:: Data for processing ::

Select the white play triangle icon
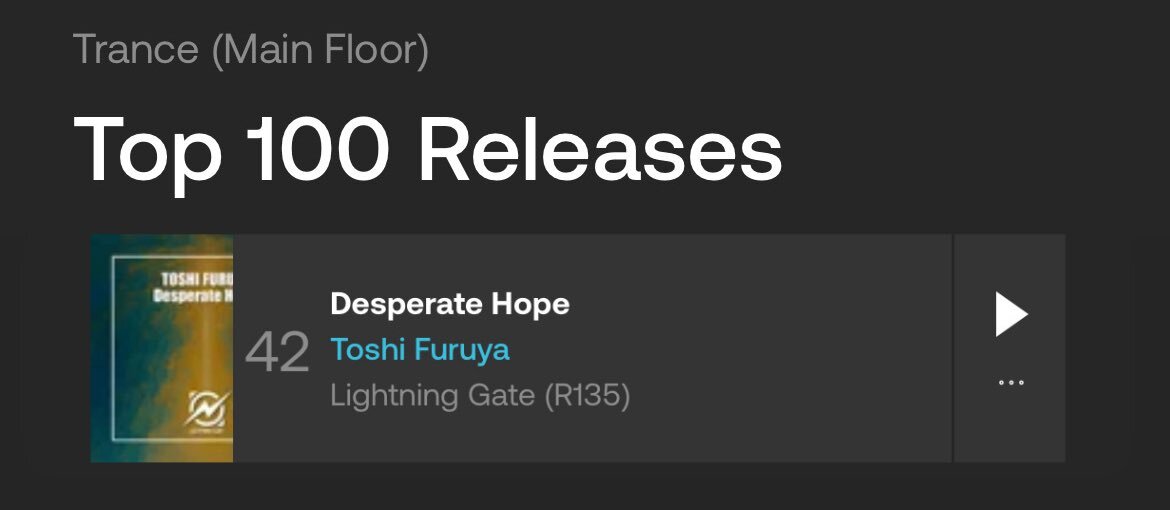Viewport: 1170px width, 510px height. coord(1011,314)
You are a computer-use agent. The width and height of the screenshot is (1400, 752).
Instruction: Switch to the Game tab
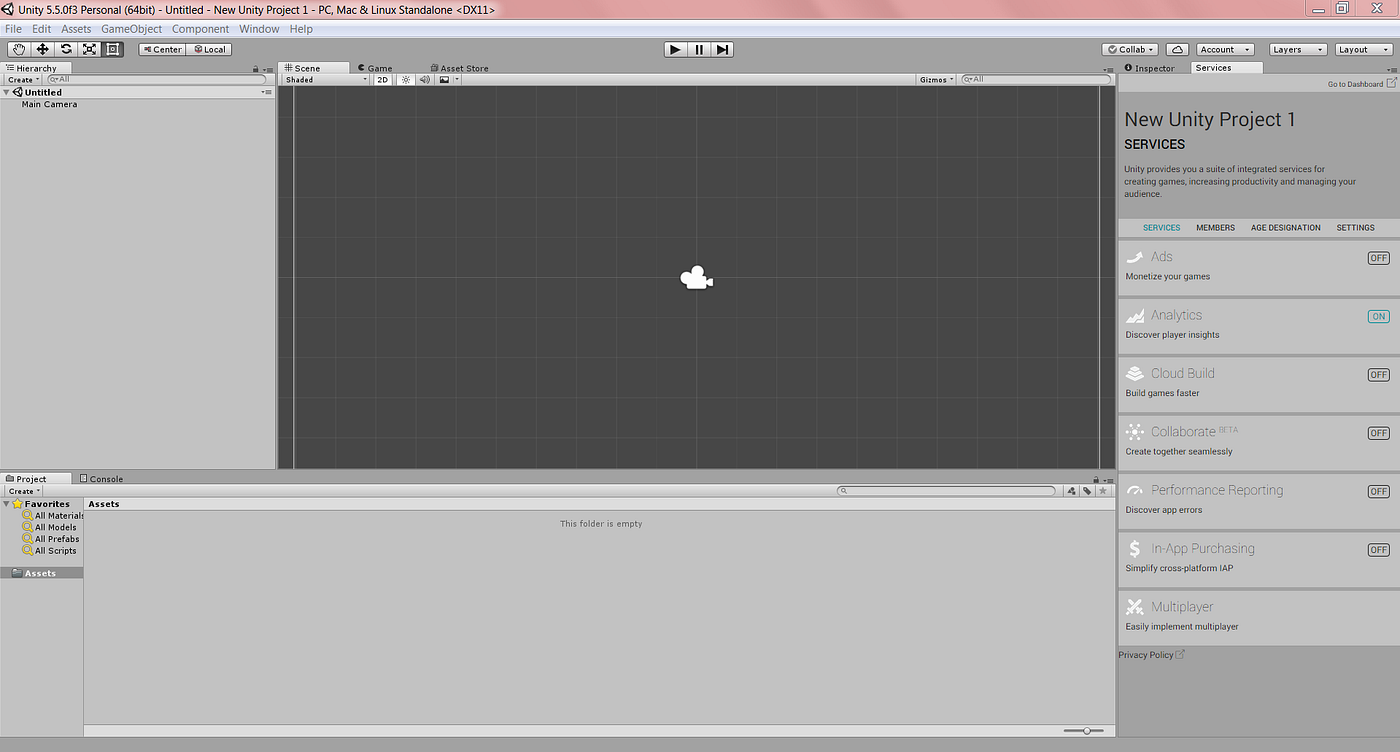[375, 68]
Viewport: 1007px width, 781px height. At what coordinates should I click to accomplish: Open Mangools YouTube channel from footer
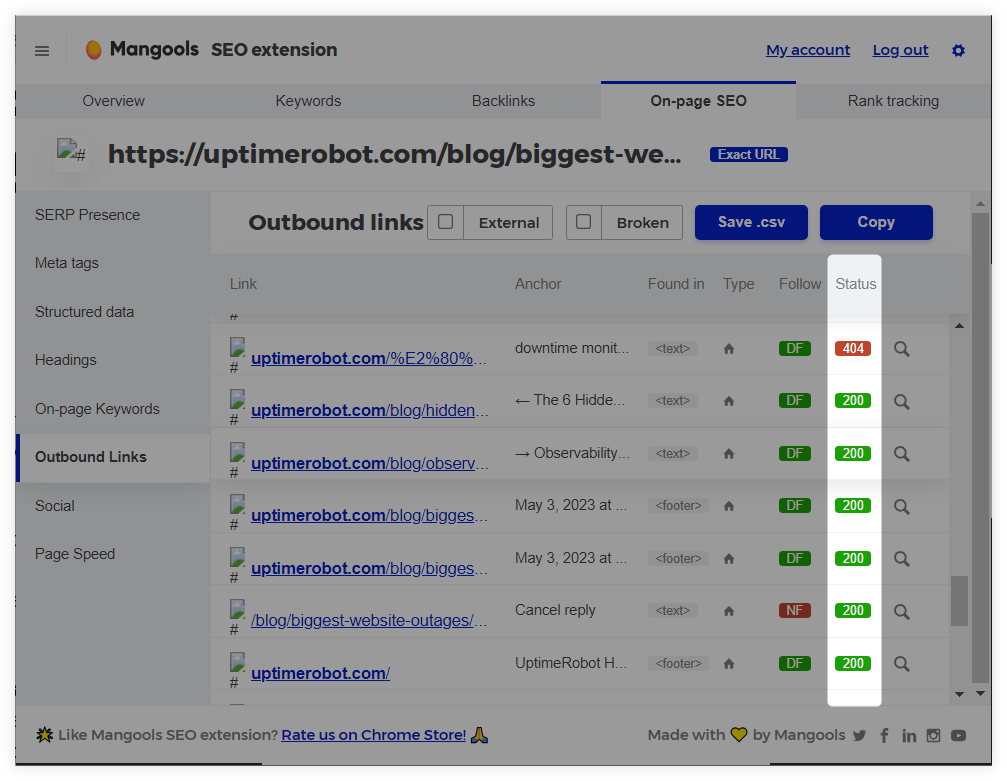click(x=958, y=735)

:::

What needs to be done:
From the line that contains "Viewport: 1007px width, 781px" to the last line of the data above, inclusive, transcribe every line exactly and only those lines, omitting pictures.

Finished exercise:
Viewport: 1007px width, 781px height. At what coordinates should I click to accomplish: Open Mangools YouTube channel from footer
click(x=958, y=735)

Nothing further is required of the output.